Articles:
2050 Vitality Index – Japan

21.07.14 Publication:

We know that we cannot forecast far into the future. Nevertheless, here in the second decade of the 21st century, there is an impressive consensus about what are the main forces that are destined to shape that future. So we ought to be able to prepare for them. But are we doing so?

That is the question I am seeking to answer by constructing a new statistical indicator of how well our affluent, mature developed countries are preparing themselves for these long-term trends. I am doing this as part of the work of a new educational non-profit foundation I have established, “The Wake Up Foundation”, and am calling the indicator “The Wake Up 2050 Vitality Index”.

So for this column I thought I would take a look at some of the indicators of how well Japan might be preparing for the world of 2050. We are all naturally focused on short-term issues, such as whether Abenomics’ third arrow will stimulate economic growth next year. Let’s try to look instead at the long term.

The forces about which I think there is a consensus include at least these ones: demography, the “knowledge economy”, technological innovation, climate change and globalisation.

But what are the most important measures of these, as far as long-term preparation is concerned?

Starting with demography, of course we all know that Japan’s population structure is ageing rapidly, and that by 2050 nearly 40% of the population will be over the age of 65, unless there is a dramatic change in immigration or the birth rate. The OECD’s statistics use two significant words to describe this over-65 population: “elderly” and “dependant”.

Yet really these words are outdated and misleading. The true measures of how well Japan is preparing itself for 2050 in demographic terms must be measures that indicate a steady redefinition of at least the age group between 65 and 75: that it is healthy and that it is not “dependant”, probably because a rising proportion of that age group should still be working productively—so as to contribute to the economy and tax revenues, and to stay physically and mentally healthy.

Japan has been more advanced than many western countries in raising the retirement age to 65. According to the OECD, 65% of Japanese between the ages of 55 and 64 are in employment, compared with 61% for America, 58% for Britain and just 40% for Italy. Yet even that will not be enough. Reliable statistics on how many over-65s are in the labour force are scarce, but it appears that the figure is about 50% for those aged 65-69 and 20% for the over-70s. In future, both of those figures will have to rise.

On education and the knowledge economy, Japan scores well. In the OECD’s international “PISA” assessments of high-school education, Japan is the top-ranking big country, coming 4th overall in science and reading, and 7th in mathematics (the higher countries are all small city states such as Hong Kong and Singapore). Japan also scores well on the proportion of the age-group 25-34 who have benefited from tertiary education: nearly 59%.

On measures of innovation, Japan’s performance is more mixed, however. It is clearly top of the class in terms of patents registered per head of population, scores highly on the ratio of research and development spending to GDP, and on the contribution to GDP of information and communications technology.

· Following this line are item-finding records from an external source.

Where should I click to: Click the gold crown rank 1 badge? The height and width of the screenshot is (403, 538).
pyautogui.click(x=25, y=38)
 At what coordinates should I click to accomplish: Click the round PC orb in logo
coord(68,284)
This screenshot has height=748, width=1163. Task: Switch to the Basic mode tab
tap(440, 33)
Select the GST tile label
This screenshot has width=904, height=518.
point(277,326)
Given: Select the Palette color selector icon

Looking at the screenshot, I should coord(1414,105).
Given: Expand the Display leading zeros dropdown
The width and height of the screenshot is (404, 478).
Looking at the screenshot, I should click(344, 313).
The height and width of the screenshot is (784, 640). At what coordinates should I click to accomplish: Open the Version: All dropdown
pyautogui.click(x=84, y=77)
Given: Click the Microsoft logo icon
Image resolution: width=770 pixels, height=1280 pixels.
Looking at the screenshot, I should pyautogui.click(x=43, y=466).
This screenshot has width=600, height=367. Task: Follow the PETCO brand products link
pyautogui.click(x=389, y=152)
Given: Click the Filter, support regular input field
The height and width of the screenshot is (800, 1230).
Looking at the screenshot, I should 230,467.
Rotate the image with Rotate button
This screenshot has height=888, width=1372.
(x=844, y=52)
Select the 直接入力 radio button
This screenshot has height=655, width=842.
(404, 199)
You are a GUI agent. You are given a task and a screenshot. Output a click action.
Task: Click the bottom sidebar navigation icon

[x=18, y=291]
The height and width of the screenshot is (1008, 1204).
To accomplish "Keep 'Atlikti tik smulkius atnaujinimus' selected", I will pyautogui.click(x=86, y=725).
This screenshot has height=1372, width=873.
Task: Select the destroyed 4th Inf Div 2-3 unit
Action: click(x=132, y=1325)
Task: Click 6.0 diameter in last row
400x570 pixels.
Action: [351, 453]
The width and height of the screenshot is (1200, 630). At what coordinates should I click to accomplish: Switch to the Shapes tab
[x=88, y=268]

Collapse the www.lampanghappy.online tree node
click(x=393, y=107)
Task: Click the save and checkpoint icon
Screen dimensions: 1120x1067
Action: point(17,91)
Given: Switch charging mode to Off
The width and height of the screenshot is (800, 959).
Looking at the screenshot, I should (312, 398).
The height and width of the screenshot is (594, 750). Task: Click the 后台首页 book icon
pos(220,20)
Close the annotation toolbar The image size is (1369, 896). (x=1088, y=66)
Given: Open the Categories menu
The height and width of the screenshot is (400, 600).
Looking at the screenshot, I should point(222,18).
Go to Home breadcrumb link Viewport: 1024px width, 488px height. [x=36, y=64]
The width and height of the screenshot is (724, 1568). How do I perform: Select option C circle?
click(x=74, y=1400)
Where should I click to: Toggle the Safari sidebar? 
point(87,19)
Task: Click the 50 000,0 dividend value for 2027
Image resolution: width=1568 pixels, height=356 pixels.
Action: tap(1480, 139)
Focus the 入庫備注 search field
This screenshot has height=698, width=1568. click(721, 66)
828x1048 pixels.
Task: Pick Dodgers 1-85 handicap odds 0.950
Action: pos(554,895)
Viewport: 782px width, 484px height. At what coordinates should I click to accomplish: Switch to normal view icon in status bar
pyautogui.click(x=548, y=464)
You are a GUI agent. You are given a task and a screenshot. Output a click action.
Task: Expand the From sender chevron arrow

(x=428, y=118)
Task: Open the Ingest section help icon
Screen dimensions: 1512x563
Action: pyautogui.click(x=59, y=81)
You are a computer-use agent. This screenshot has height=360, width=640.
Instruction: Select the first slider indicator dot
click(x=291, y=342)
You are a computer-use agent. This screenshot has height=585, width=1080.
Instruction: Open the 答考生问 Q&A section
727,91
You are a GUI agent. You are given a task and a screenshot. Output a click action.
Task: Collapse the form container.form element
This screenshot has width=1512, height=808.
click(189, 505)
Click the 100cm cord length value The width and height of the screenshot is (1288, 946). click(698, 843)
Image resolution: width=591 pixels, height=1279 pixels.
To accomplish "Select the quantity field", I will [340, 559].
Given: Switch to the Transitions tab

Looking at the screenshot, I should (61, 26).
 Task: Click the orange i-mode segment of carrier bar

But it is rather lower if measured by the number of researchers actually employed in the business sector, and on the contribution to employment of the IT and other innovation-based sectors.

Climate change is another challenge: despite disputes over the science, the pressure to reduce greenhouse-gas emissions is only going to increase. Japan’s annual emissions have remained either the same or slightly higher than they were in 1990, which makes its performance similar to that of the USA but much worse than Germany or indeed Europe as a whole.

Globalisation is harder to guage. Measured by trade as a share of GDP, Japan is low, but so is that of the USA, which is surely a country well connected to the world. Measuring it by foreign direct investment may be more meaningful, as for mature countries it may indicate how integrated into global business networks are a country’s companies: we all know that Japan attracts quite little FDI into the country, but it is also one of the OECD countries with the lowest stock of outward FDI as a percentage of its GDP.

What ranking will these and similar measures give Japan on my “2050 Vitality Index”? Well, I will reveal the answer to that later this year.